§ Actions to take:
• a. In the text about daily life in Nairobi, list every item the writer names after the words "I miss".
• b. Write what comes next in the text about daily life in Nairobi, picking up after its final sentence.
*** Opening Extract provided ***
I see the same sweet 13 year old boy in tattered grey shorts and blue jersey selling ground nuts in translucent paper for ten shillings every day. Sometimes, usually, I give him money and through my car window we strike up a relationship borne of habit. The other day he grinned broadly, "Madam, madam...I have my grades - I had exams." He proceeded to go into a long explanation of which I understood nothing, except he had come 5th out of 32 students.

I was inexplicably proud of him - a poor tall boy in shorts selling nuts until 9 or 10 at night in the dark in a main road, managing to succeed. That's courage. I buy beaded bracelets I neither need nor want because someone needs to buy food that day. I become friends with the old man selling handmade bamboo elephants by the side of the road. The cars continue to honk and scream at me. This is Nairobi.

I can’t walk around at night. I feel trapped. Claustrophic. It’s an irony as the city is lush, green, and abundant but hides menace. I miss concrete pavements, streets, cinemas, boutiques, windy city pathways. Sometimes I even long to board a metro train to be able to speed somewhere, to dash off underground deep into a city and then emerge somewhere new. I am a prisoner to my car.
*** Closing Extract provided ***
*** Opening Given records ***
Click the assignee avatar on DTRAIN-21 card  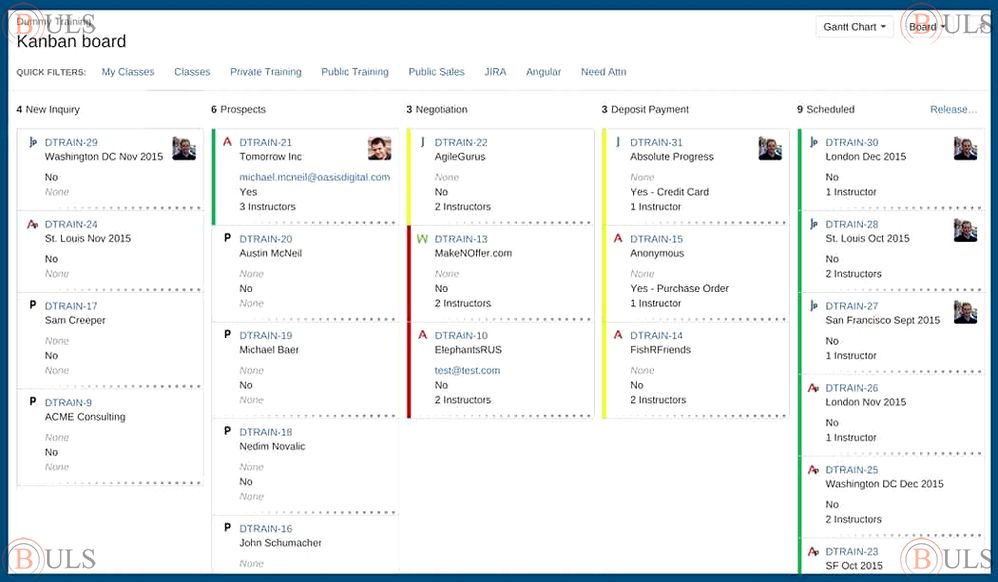click(379, 149)
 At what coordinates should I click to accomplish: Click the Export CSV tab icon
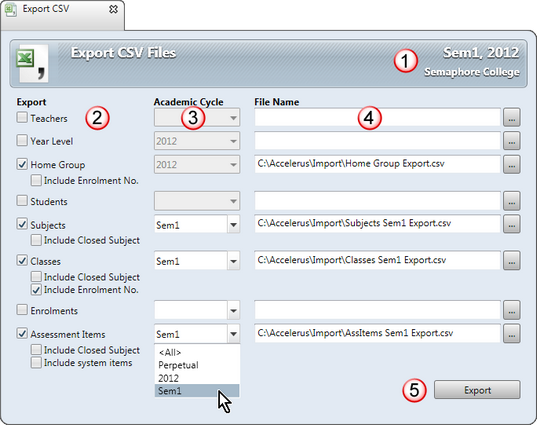11,9
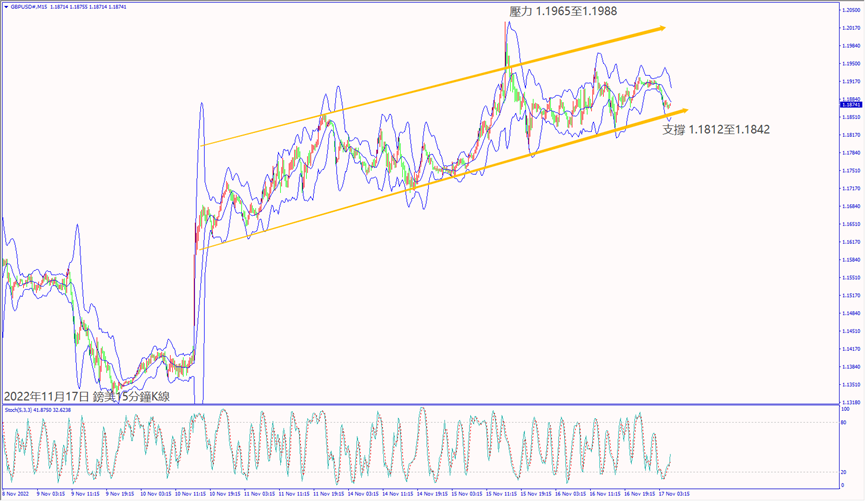The image size is (865, 501).
Task: Click the arrowhead of the lower channel line
Action: point(682,110)
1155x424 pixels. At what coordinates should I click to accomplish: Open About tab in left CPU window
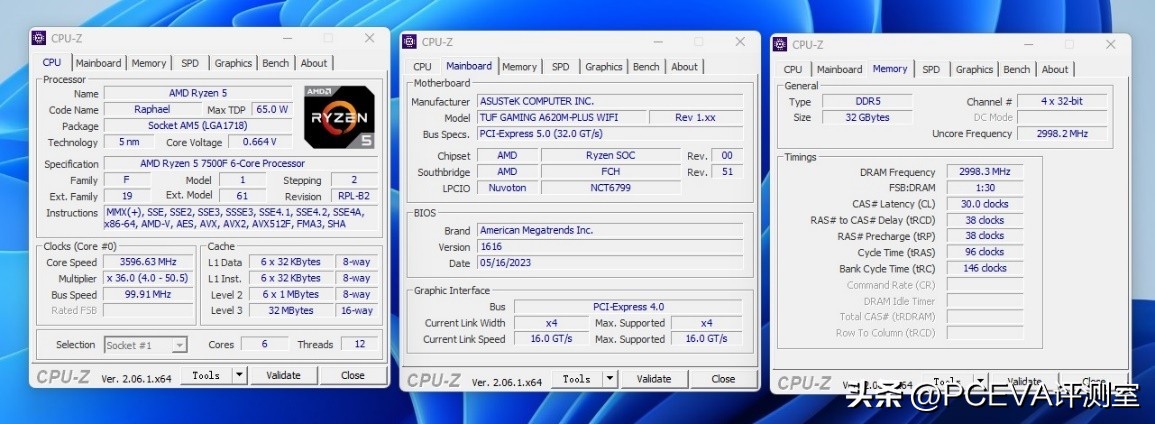pos(314,63)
*** Closing Given records ***
§ Numbered responses:
• a. Concrete pavements, streets, cinemas, boutiques, windy city pathways

• b.
This brings me to driving. Chaos. No rules. Would closing one’s eyes and stepping on the accelerator be any more dangerous? Will someone explain to me why Kenyans are slow at nearly everything except on the roads? Banks, coffees, shops, talking, cleaning and cooking -nothing is rushed. Driving, however, is akin to being strapped inside a cross between a fairground ride and a missile. It is also, I’ve learnt, a battle of the wills here and a new found trust in a higher protective power.
I came here somewhat on an impulse. I feel denuded, stupid, unschooled in African history, politics, and the names of the different tribes, the nuances of race, religion and class. I picked up the basics enough to nod in the right places and reply in a half -way intelligent conversation - but probe too far and I hesitate. I feel cut off from this society and simultaneously, cut off from my own. I am living in a no-man’s land, not quite part of either and fumbling through this one.
Nairobi. Sometimes leaving the airport you see the lean tall giraffe necks silhouetted against the polluted grey city skyline grazing in the National Park. This city is bizarre, unpredictable, raw, earthy, and often cruel.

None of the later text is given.